The White House releases
major elements of the president’s budget proposal for fiscal year 2020 this
morning. As I noted elsewhere,
I think the most important thing to look for is how the administration frames
its budgetary objectives. Obviously, the current deficit is large and the outlook is
even worse. What is the administration’s goal and strategy to achieve it? Cut
the deficit in half? Stabilize the debt relative to gross domestic product?
Other?
Barring a major surprise, beyond that the budget will disappoint. It will
contain largely predictable, but unrealistic, components. It is easy to
anticipate that the administration will request more
money for walls on the southern border and will rely on aggressive economic
assumptions to foster improvement in the budgetary
outlook.
It will also pretend to adhere to the budget caps imposed by the Budget Control
Act (BCA)
— except for two things. It will stuff roughly $170 billion into the
Pentagon budget through the use of the Overseas Contingency Operations (OCO)
account. That is, it will employ an enormous gimmick.
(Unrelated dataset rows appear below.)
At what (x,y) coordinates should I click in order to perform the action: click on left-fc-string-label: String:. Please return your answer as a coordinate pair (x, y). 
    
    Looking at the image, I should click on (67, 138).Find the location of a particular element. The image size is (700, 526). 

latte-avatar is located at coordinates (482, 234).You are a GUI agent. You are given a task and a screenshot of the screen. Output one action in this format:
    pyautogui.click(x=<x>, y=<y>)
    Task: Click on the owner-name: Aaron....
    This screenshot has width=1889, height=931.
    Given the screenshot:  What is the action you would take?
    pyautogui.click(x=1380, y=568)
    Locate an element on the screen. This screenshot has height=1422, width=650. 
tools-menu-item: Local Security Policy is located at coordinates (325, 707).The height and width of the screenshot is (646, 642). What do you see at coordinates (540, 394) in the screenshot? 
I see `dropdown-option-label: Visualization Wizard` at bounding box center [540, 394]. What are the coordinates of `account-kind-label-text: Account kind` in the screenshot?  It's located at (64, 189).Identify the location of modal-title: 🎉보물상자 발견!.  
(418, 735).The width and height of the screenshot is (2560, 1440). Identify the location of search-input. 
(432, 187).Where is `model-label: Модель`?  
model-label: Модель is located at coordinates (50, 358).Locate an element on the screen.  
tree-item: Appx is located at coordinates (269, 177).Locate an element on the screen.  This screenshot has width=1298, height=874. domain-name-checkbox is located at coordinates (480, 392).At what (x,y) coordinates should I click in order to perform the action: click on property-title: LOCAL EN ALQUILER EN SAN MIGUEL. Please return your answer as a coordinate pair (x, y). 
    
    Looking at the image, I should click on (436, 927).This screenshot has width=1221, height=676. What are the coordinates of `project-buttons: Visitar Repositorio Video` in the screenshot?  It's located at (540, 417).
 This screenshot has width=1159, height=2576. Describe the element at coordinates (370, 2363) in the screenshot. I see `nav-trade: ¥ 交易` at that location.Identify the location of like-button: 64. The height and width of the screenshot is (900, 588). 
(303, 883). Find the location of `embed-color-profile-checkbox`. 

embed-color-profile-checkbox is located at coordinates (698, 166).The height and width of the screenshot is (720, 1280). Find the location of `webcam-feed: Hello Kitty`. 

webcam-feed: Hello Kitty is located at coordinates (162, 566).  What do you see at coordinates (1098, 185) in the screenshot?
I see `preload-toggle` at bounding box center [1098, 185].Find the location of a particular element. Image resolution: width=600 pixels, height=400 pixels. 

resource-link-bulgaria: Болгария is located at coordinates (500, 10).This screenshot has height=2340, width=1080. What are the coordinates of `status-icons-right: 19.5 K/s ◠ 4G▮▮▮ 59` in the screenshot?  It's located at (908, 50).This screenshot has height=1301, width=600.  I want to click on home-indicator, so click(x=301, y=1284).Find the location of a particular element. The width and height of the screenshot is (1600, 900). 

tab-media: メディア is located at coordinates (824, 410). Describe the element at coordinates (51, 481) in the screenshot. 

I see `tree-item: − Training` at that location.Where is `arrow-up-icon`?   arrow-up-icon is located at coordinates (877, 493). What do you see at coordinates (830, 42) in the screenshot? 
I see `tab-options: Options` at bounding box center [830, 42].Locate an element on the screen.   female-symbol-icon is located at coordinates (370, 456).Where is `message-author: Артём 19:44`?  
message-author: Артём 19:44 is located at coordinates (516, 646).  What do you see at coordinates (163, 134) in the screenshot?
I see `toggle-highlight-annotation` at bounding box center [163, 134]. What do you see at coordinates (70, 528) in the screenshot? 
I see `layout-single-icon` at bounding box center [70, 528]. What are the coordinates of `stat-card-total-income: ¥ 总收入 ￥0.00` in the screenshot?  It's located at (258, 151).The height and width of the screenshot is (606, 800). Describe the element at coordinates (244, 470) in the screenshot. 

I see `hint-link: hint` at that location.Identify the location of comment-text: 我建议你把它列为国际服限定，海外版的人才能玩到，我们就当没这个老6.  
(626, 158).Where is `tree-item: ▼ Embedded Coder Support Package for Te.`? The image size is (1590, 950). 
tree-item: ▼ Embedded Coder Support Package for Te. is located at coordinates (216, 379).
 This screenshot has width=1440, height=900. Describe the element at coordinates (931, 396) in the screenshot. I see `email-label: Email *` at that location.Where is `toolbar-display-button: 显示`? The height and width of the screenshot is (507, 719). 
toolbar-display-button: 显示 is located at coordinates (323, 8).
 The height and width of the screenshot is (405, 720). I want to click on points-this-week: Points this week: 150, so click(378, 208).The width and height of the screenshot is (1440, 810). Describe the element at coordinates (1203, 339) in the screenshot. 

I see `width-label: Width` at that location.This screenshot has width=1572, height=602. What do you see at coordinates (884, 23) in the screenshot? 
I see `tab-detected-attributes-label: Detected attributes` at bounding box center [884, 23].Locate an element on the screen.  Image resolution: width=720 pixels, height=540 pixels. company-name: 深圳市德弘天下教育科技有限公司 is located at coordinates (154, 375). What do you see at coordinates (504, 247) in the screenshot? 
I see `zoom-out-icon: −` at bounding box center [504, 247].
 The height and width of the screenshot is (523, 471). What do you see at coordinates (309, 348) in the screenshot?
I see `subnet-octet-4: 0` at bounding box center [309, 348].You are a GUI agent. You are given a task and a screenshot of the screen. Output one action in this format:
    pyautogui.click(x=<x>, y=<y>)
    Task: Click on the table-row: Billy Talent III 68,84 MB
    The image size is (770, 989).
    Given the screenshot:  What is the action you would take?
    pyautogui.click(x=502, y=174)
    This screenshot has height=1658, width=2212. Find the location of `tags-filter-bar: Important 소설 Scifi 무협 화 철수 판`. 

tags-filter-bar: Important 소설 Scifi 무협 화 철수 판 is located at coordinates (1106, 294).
Also, everyone
knows that the BCA caps are unrealistic, and the major job of Congress is to
cut another deal on levels for defense and non-defense discretionary spending.
The budget will provide no guidance or presidential leadership on this
issue.
In short, there are only two important budgetary events on the 2019 horizon —
passing a debt limit increase/suspension and cutting a deal on spending caps —
and the president’s budget is going to be irrelevant to both of them.